By consistently devoting money to pavement preservation each year, agencies are able to maintain four to five times the amount of lane-miles than they can if they only try to rehabilitate the worst roads.
“If you don't take care of your roads through pavement preservation, you'll have a lot of roads that are in good shape and a lot of roads that are in bad shape. There's no middle. Over time, that will hurt you,” says Norris. “Pavement preservation helps to move a lot of roads into the middle. Everything moves up to a fair-to-good condition that way. We want to keep as many roads as possible in good condition.”
Kent County, Mich., has used micro surfacing for more than 15 years. By the mid-2000s, which were peak years for the agency's budgets, the county devoted more of its budget to pavement preservation than to reactionary maintenance.

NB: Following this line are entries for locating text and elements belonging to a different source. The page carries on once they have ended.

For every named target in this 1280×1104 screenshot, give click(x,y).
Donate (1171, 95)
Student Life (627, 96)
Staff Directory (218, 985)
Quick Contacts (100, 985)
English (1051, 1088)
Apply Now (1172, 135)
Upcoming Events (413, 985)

“We did it because we had the money,” says Jerry Byrne, director of maintenance and local construction. “Right now our budget is the same as it was in 1998, but the price of oil has gone up. Even though we're having to be more reactionary because of budget cuts and the price of oil, we still are trying to get in at least 30% pavement preservation. And, as our budget increases over time, we will go back to doing more preservation.”
Byrne says that while pavement preservation's budget-stretching abilities allowed the county to increase its use of the tool, it was the residents themselves that also directed the agency's decision. “We could cover more square yards of road for the money with micro surfacing than with anything else except chip seal, and residents were happier with micro surfacing,” he says, explaining that thin overlays like chip seal sometimes cause problems with manholes, drains, and driveways. “We get a nicer product for the money.”
Residents benefit from time savings, as well. A road can be open to traffic within an hour, and a project completed by the end of the day. For projects within subdivisions, Kent County devotes 80% of its budget to micro surfacing treatments.